◆ Provided text
** begin **
"I think I made the wrong choice."
That's what Ella said as she sobbed last Saturday night after a long day of packing up boxes and watching the movers come and empty out this little old house that has watched our family grow for the past six years. Even with all my planning and organization (including a detailed packing log), I was not prepared for how exhausting and emotional this whole moving process would be.
Ella has been dying for her own room, and we promised her that she could have one once we moved. As the moving date got closer, I tried to convince her to wait until the second move into our new house to make the switch, but she was adamant that she was ready now.
And then on that first night in the rental as I was in Claire and Lucy's new room trying to make up their beds, Ella came in, looked at me for a moment, and burst into tears. These weren't your regular "I scraped my knee" tears or "my sister got a bigger cookie than me" tears, but real, gut-wrenching tears. Having her own room lost its appeal after she was confronted with the reality of sleeping in a dark room by herself without her constant companion of the last five years.
I cried right along with her that night. It may seem trivial in the grand scheme of things, but this was probably the first time in her almost eight years on earth that she's had to face something really hard, scary, and seemingly overwhelming for her. If I hadn't felt like I was literally going to collapse from exhaustion in that moment, I would have moved her bed back in with Claire's by myself that very night. Instead I did my best to calm her down and told her we'd figure it out the next day. She later told me that she stayed awake staring at the door with tears rolling down her face all night long. It broke my heart.
** end **
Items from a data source
** begin **
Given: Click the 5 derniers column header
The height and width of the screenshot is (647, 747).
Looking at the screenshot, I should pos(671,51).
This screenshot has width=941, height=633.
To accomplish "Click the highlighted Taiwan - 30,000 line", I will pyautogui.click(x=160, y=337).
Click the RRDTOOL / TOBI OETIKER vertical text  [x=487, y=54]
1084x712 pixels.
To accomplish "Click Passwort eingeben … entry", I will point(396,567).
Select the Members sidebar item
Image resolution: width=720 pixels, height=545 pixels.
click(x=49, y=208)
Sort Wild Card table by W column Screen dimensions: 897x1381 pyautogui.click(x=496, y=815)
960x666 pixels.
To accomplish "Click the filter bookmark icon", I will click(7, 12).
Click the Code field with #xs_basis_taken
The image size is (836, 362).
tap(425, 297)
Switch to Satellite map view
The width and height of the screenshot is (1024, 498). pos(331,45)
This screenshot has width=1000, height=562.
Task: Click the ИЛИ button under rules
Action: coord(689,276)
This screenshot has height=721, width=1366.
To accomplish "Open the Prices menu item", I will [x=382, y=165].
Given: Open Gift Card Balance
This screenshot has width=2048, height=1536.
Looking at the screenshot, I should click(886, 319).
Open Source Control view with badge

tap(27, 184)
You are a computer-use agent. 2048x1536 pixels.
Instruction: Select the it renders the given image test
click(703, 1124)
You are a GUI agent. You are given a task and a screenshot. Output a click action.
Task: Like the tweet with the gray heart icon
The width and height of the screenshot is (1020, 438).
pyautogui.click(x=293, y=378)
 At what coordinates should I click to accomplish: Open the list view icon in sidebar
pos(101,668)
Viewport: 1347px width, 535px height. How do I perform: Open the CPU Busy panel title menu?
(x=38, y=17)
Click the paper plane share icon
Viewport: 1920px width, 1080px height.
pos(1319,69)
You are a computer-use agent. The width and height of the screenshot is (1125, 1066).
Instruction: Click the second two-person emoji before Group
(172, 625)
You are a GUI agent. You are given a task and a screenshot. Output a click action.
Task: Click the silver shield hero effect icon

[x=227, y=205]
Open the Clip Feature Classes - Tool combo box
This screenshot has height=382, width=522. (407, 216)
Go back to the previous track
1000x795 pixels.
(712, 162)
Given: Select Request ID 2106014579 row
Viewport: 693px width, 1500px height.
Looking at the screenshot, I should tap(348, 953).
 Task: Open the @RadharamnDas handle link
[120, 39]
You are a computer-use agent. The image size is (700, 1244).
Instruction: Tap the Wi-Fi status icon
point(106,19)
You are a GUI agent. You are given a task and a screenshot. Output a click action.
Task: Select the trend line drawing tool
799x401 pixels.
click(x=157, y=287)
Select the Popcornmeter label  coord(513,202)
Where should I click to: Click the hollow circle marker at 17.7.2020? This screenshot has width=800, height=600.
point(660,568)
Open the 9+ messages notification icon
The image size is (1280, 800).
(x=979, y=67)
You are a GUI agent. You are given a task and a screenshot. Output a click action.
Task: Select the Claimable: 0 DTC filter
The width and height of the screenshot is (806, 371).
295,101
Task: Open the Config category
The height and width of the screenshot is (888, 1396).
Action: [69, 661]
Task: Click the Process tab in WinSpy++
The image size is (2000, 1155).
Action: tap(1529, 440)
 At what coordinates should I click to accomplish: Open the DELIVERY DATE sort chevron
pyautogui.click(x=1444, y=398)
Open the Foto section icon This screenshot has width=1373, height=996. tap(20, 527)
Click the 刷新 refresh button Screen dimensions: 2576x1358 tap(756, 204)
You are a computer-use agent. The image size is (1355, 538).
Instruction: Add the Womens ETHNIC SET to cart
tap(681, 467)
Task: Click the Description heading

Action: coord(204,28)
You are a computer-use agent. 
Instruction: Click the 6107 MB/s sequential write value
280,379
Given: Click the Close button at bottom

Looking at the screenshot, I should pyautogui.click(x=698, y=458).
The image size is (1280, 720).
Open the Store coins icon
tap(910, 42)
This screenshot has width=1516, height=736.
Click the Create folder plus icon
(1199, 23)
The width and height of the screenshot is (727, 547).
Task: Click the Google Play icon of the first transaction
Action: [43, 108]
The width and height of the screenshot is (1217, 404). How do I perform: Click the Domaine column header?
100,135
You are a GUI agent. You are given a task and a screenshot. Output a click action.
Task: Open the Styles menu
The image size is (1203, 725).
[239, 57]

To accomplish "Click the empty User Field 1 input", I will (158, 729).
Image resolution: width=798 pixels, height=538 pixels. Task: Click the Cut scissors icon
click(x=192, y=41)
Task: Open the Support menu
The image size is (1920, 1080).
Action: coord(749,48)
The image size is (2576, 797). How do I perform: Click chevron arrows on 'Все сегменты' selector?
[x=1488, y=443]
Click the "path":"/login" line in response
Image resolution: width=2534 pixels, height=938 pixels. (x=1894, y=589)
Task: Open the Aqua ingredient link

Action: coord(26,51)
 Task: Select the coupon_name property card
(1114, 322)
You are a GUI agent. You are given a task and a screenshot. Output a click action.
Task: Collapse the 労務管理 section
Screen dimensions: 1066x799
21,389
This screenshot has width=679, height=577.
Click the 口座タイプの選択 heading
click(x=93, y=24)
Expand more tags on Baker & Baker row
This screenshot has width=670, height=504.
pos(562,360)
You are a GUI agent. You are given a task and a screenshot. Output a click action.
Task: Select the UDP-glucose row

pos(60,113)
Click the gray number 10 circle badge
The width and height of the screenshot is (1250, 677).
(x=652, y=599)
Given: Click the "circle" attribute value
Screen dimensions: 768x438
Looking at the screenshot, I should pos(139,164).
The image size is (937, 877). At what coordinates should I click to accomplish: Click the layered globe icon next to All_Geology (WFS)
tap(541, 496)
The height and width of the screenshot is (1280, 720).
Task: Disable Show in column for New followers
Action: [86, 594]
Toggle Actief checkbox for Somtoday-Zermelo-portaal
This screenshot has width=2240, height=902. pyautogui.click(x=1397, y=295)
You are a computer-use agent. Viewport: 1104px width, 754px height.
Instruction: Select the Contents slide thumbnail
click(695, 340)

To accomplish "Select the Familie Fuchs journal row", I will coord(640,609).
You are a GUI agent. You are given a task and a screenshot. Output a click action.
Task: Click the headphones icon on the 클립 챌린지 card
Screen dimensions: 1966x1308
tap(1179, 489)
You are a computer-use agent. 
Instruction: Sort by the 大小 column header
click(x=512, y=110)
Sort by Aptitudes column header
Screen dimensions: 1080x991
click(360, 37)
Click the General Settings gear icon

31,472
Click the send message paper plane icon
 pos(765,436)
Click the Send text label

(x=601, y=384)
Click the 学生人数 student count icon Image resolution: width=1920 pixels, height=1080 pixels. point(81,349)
** end **
◆ Challenge 1
Reproduce the stretch of the passage about Ella's new room from "That's what Ella" through "was ready now." with no changes.
◆ Challenge 2
Decide whether each statement agrees with the passage about Ella's new room, answering yes or no and quoting the words that settle it: (a) Ella is almost eight years old. (b) The narrator moved Ella's bed back in with Claire's on the first night. (c) The family had lived in the little old house for six years.
◆ Challenge 3
Name every person identified by name in the passage about Ella's new room.
None of the items are needed for this work.

◆ Complete response 1
That's what Ella said as she sobbed last Saturday night after a long day of packing up boxes and watching the movers come and empty out this little old house that has watched our family grow for the past six years. Even with all my planning and organization (including a detailed packing log), I was not prepared for how exhausting and emotional this whole moving process would be.
Ella has been dying for her own room, and we promised her that she could have one once we moved. As the moving date got closer, I tried to convince her to wait until the second move into our new house to make the switch, but she was adamant that she was ready now.

◆ Complete response 2
(a) Yes: "her almost eight years on earth"
(b) No: "Instead I did my best to calm her down and told her we'd figure it out the next day."
(c) Yes: "this little old house that has watched our family grow for the past six years"

◆ Complete response 3
Ella, Claire, Lucy